Fey and his friends who had gone to the woods with Myne started talking about what they remembered her doing there. That must have encouraged Lutz’s family to start talking too.
“All the recipes Myne thought up tasted great.”
“Myne learned letters and math while helping Gunther at the gate, and she taught all that to Lutz, too. She was smart.”
“Oh yeah? I didn’t know about that.”
After their baptism, Lutz had become an apprentice merchant and Myne an apprentice shrine maiden in the temple, but he didn’t talk about that in public since temple shrine maidens didn’t have a very good reputation. As far as everyone here was concerned, she was just helping out at the gate and doing the paperwork that Lutz brought back from the Gilberta Company. Barely anyone knew what Myne had really been doing since her baptism.
Myne had founded a workshop in an orphanage, made ink, and then finally made books; became Johann’s patron and had him make metal letter types for her; funded Heidi’s research into colored ink; and after some trial and error with Ingo, finished a printing press. She was amazing.
And Lutz wanted to tell everyone that, but he couldn’t. He had no idea how much about book-making was safe to talk about.
“Myne was weak and slow to grow,” Effa began, holding Kamil in her arms. “We were always scared that she might not live to see the next day. Tuuli started getting more independent when she was two or three, but it took Myne until she was five. Before then, she would always cry about how unfair it was that only Tuuli was healthy, or how unfair it was that we all got to go outside.” It seemed to hurt her as a mother that Myne hadn’t been born a healthy child.

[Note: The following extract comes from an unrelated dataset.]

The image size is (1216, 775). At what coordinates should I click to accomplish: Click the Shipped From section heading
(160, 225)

That was probably the old Myne, Lutz thought. The Myne he knew would never cry about things being unfair. She worked hard to get stronger on her own terms, and while she often ran in circles, she was always dedicating her all to getting books to read.
“But once she did stop crying about things being unfair, she started getting mad about things. She’d say ‘I hate this body!’ and start cleaning the house until she broke out in a fever. She’d do weird dances until she fell over, and say eating certain things was good for her body before ending up getting stomach aches,” Effa continued with a small smile.

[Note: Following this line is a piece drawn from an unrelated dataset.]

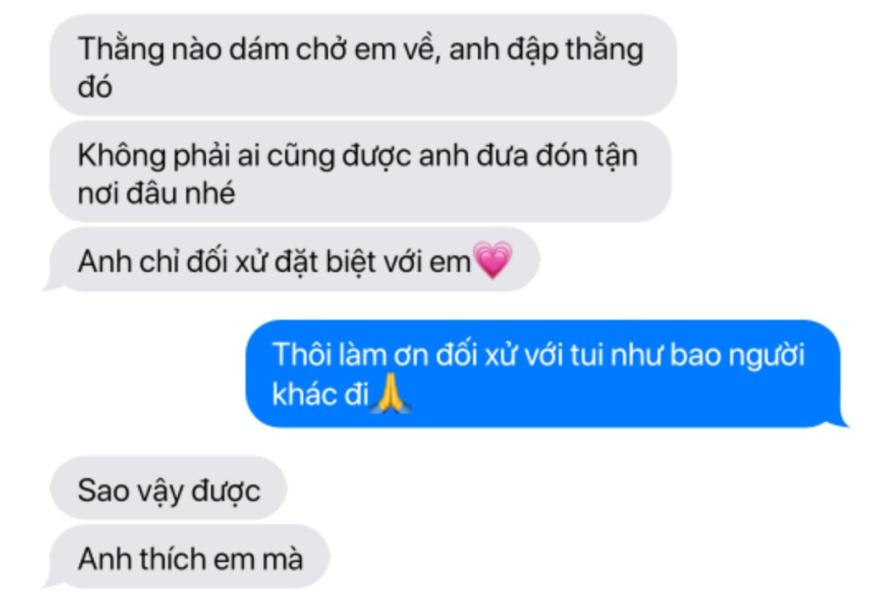Click the word 'Thôi' in the blue message
This screenshot has height=600, width=890.
301,354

...Now that’s the Myne I know. It was easy for Lutz to remember and visualize all the weird things Myne had done.
“It was around when she stopped crying and getting mad about things all the time that she started going to the forest with Lutz. She never expected to be the same as normal kids, but she still got strong enough to go outside and join festivals. To think that, after all that, she would be taken away from us like this...”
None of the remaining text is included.